Using Technology to Deepen Democracy, Using Democracy to Ensure Technology Benefits Us All

Wednesday, January 10, 2007

My Courses at Berkeley This Spring

Another term is already upon us, hard to believe as that is. I'm teaching my usual survey course in contemporary Critical Theory at the San Francisco Art Institute, which means, Nietzsche, Marx, Freud, Wilde, Barthes, Kobena Mercer, William Burroughs, Valerie Solanas, Fanon, Foucault, Donna Haraway, Paul Gilroy, Carol Adams, Judith Butler -- always a pleasure. But more daunting by far, once again I'm teaching two courses of entirely new material over at the Rhetoric Department at Berkeley. It's an incredible challenge, but I honestly can't believe my luck sometimes, having the opportunity to explore new ideas in conversation with students as bright and earnest and demanding as these. Anyway, here are the two new courses:

Rhetoric 103B: Aesthetics and Politics

Just which objects are art and what are art’s objects and how do arts voice objection? Over the course of the term we will think through the conversation, antagonism, and co-construction of the aesthetic and the political, especially as these have played out in some characteristic Marxist and postmarxist discourses.

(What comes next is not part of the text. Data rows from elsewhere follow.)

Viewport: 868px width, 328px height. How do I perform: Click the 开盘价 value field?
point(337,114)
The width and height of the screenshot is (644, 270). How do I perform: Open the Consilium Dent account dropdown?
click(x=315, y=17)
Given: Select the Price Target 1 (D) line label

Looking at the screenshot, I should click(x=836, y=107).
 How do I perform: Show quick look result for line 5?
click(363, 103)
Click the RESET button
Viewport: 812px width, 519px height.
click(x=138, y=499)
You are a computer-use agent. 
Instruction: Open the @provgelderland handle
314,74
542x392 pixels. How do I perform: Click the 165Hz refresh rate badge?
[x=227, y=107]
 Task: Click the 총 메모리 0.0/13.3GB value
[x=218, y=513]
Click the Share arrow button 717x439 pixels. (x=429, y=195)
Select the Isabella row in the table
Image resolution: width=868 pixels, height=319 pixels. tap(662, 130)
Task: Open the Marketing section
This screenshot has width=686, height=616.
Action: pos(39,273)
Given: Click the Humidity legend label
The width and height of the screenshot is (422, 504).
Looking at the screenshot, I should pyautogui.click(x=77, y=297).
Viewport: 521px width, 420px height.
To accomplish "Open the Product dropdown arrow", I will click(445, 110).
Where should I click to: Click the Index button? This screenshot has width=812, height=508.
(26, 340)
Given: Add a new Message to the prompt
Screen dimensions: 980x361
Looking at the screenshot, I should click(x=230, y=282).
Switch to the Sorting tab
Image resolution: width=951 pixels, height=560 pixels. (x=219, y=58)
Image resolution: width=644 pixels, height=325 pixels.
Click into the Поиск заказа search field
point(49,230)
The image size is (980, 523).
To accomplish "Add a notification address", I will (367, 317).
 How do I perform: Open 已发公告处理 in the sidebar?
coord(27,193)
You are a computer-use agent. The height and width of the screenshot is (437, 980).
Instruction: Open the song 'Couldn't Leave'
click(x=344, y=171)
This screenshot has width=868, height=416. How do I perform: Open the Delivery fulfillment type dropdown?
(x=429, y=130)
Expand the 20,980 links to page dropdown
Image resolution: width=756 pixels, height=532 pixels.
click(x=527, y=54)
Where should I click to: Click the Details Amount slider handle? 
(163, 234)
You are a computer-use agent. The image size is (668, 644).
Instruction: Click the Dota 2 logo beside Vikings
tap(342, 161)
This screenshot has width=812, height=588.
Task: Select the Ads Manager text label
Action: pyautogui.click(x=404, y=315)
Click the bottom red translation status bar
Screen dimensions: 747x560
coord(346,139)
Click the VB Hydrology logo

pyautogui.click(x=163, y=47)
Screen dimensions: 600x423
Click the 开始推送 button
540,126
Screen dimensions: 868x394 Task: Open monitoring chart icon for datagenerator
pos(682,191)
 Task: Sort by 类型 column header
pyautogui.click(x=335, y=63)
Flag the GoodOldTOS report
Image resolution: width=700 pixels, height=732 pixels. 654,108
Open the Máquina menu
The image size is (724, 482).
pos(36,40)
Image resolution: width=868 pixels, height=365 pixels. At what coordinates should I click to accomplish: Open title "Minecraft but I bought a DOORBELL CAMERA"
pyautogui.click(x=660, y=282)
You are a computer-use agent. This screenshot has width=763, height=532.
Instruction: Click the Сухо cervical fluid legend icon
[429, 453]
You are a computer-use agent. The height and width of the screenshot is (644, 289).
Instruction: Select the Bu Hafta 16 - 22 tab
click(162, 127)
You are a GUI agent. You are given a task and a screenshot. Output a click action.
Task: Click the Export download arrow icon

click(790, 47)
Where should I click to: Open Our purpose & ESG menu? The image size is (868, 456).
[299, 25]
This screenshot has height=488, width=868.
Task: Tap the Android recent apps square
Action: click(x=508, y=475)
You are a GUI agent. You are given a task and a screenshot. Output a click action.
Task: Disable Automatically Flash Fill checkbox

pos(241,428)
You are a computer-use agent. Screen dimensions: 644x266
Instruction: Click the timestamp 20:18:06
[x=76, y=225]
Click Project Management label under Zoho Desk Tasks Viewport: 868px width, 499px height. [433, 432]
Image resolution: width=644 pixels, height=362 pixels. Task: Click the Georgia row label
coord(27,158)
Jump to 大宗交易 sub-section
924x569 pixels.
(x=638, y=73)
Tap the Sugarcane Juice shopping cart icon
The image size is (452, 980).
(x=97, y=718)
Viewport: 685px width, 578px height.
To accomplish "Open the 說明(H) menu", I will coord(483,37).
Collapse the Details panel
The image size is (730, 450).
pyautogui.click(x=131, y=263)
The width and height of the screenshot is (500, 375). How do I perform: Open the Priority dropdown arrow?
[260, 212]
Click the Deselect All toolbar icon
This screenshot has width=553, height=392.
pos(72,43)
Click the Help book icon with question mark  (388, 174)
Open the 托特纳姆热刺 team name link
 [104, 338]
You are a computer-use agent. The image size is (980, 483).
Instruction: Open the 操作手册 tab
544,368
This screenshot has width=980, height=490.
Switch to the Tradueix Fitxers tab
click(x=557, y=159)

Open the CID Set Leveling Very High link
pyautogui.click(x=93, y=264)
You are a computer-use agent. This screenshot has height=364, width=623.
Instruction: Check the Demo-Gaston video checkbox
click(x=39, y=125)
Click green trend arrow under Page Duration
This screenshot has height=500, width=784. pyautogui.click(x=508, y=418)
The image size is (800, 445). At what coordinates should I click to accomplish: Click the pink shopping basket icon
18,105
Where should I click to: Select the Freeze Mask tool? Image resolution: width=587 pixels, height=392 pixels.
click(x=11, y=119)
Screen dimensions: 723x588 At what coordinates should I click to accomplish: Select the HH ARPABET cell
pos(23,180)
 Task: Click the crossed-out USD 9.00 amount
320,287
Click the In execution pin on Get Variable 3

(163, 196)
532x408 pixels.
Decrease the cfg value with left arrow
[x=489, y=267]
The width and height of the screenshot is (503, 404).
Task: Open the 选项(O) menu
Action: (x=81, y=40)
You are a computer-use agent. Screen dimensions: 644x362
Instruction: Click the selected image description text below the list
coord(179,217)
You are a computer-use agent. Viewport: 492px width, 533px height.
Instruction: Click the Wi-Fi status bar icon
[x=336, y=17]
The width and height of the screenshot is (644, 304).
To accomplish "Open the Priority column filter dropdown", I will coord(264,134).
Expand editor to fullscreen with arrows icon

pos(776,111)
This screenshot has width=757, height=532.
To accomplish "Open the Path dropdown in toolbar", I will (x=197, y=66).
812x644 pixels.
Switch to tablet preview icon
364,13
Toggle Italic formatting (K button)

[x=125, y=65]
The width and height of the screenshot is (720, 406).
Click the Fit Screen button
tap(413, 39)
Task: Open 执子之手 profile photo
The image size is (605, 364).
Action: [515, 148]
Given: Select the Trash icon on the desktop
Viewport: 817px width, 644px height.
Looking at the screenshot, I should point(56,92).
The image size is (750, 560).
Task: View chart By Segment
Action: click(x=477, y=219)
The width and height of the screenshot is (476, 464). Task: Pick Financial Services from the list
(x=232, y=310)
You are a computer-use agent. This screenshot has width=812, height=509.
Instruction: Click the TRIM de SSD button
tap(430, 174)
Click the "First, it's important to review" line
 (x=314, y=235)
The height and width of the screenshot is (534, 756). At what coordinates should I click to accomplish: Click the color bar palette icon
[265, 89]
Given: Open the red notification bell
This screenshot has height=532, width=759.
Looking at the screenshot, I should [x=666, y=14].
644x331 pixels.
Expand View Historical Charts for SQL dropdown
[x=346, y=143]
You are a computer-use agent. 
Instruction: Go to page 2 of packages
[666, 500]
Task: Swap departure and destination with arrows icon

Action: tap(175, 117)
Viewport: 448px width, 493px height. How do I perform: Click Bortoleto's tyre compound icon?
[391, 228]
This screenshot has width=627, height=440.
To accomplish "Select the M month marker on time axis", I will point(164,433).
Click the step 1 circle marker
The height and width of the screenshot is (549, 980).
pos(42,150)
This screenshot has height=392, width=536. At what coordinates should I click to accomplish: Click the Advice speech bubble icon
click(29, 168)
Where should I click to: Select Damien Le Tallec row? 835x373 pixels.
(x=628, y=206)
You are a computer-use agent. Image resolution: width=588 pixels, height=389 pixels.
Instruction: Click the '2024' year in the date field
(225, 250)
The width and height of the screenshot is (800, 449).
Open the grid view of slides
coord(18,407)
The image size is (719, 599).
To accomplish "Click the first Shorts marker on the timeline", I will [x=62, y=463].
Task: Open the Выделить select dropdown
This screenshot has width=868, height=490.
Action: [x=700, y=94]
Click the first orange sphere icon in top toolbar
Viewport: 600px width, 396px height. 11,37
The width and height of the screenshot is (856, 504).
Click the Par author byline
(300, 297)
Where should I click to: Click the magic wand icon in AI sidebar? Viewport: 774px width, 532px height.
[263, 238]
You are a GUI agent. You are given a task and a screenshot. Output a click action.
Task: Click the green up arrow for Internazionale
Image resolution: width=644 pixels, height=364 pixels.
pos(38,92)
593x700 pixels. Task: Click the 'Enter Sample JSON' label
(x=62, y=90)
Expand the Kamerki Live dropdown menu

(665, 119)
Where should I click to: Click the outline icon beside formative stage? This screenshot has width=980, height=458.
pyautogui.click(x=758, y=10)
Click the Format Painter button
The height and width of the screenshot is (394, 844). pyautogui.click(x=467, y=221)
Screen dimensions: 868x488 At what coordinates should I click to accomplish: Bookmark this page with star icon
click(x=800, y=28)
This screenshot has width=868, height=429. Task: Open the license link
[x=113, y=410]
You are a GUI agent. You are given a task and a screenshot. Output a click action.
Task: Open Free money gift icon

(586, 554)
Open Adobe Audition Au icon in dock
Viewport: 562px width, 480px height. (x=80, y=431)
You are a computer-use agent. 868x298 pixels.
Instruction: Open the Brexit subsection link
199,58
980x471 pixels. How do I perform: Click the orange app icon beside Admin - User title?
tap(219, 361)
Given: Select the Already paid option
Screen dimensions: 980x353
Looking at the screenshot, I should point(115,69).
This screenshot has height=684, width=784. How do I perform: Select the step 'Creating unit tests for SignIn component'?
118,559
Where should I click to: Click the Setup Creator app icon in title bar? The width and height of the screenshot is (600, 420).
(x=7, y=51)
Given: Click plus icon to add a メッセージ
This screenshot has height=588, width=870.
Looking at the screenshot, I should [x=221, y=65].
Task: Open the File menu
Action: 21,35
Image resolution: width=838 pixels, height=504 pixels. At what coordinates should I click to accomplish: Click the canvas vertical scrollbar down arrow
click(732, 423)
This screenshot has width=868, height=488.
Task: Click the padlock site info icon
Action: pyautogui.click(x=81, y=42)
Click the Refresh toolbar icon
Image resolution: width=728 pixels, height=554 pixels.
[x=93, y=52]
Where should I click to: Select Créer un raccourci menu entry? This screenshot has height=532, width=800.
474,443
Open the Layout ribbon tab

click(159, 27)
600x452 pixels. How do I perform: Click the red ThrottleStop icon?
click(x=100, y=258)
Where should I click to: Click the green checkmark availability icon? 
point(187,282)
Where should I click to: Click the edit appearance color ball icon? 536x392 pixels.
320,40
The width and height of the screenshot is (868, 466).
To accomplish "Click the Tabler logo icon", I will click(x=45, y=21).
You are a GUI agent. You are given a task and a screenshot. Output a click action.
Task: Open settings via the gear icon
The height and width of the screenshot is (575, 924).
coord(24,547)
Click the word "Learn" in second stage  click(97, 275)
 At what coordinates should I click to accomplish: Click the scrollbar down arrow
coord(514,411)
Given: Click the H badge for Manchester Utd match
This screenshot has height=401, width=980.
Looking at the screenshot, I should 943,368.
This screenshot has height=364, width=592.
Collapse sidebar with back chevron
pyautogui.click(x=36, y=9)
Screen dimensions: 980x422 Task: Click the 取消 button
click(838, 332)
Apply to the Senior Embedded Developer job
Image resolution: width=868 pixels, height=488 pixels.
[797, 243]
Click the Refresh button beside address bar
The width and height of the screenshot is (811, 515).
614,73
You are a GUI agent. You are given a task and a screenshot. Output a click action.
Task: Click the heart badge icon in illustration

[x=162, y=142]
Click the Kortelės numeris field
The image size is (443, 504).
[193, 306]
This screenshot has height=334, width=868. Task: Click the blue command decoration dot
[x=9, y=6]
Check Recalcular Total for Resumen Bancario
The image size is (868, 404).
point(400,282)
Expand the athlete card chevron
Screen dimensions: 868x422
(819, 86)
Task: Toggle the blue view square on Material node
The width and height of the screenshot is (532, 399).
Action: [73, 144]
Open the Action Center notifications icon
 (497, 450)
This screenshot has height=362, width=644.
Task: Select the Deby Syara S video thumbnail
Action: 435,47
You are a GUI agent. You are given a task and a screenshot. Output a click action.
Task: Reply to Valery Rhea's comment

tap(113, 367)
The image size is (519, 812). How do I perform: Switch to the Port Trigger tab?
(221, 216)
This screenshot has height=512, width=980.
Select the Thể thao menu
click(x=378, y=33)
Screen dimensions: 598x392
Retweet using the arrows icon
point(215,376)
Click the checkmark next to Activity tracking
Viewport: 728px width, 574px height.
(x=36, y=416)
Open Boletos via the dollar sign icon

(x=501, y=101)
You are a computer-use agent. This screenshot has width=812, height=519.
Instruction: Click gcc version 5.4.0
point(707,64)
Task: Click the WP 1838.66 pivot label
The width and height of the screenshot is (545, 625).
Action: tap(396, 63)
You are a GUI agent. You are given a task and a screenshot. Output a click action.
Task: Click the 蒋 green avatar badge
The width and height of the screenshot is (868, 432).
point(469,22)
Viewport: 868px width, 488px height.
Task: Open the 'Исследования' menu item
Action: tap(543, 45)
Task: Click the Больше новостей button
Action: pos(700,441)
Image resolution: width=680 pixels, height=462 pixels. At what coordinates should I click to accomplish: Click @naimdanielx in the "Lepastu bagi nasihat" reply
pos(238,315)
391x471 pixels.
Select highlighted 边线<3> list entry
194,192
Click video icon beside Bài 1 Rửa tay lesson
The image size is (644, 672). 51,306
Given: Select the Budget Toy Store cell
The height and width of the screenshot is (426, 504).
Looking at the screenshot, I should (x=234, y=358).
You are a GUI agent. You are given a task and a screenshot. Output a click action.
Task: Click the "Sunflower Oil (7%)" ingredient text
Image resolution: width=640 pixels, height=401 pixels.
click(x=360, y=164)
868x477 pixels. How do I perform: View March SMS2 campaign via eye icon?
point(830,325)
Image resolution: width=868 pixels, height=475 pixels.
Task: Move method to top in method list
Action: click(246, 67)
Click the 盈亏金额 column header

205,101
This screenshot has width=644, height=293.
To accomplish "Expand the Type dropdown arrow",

Our texts will be collected in a reader, and will include,

“The Soul of Man Under Socialism” by Oscar Wilde
Jeanette Winterson, "Art Objects"
Selections from the volume Aesthetics and Politics, edited by Jameson, including short exchanges between Adorno, Benjamin, Bloch, Brecht, and Lukacs
Selections from the anthology Marxism and the Interpretation of Culture, edited by Cary Nelson and Lawrence Grossberg
Selections from the Society of the Spectacle by Guy Debord
Selections from the anthology Fetishism as Cultural Discourse, edited by Emily Apter and William Pietz
Selections from the anthology Things edited by Bill Brown
Selections from The Politics of Aesthetics by Jacques Ranciere


Rhetoric 189: MEDIATED REPUBLIC, FROM BROADCAST TO p2p

What is the shape and what might be the significance of a transformation from a mass mediated public sphere into a networked public sphere? We will spend some time studying the broader institutional and practical history of modern media formations and transformations before fixing our attention on the claims being made by political economists, critical theorists, policymakers, and media activists about our own media moment. We will also cast a retrospective eye on the role of media critique from the
perspective of several different social struggles in the last era of broadcast media, the better to contemplate changes we may discern in the problems, tactics, and hopes available to these struggles in the first era an emerging peer-to-peer public sphere.

All of our texts will be collected in a course reader, which will consist of selections from the following:

Edward Said, Covering Islam: How Media and Experts Determine How We See the Rest of the World (1981)
Jurgen Habermas, The Structural Transformation of the Public Sphere (1991)
Susan Faludi, Backlash: The Undeclared War on Amerca’s Women (1992)
Michelangelo Signorile, Queer in America: Sex, the Media, and the Closets of Power (1994)
David Brin, The Transparent Society (1999)
Naomi Klein, Fences and Windows (2002)
Robert McChesney and John Nichols, Our Media, Not Theirs (2002)
Cintra Wilson, A Massive Swelling: Celebrity Examined As A Grotesque Crippling Disease (2002)
Paul Starr, The Creation of the Media (2004)
Dan Gillmor, We the Media: Grassroots Journalism by the People for the People (2004)
Peter Daou, "The Triangle" (available online) (2005)
Yochai Benkler, The Wealth of Networks (2006)

1 comment:

Anonymous said...

Good to see the course descriptions up. I look forward to the Mediated Republic course.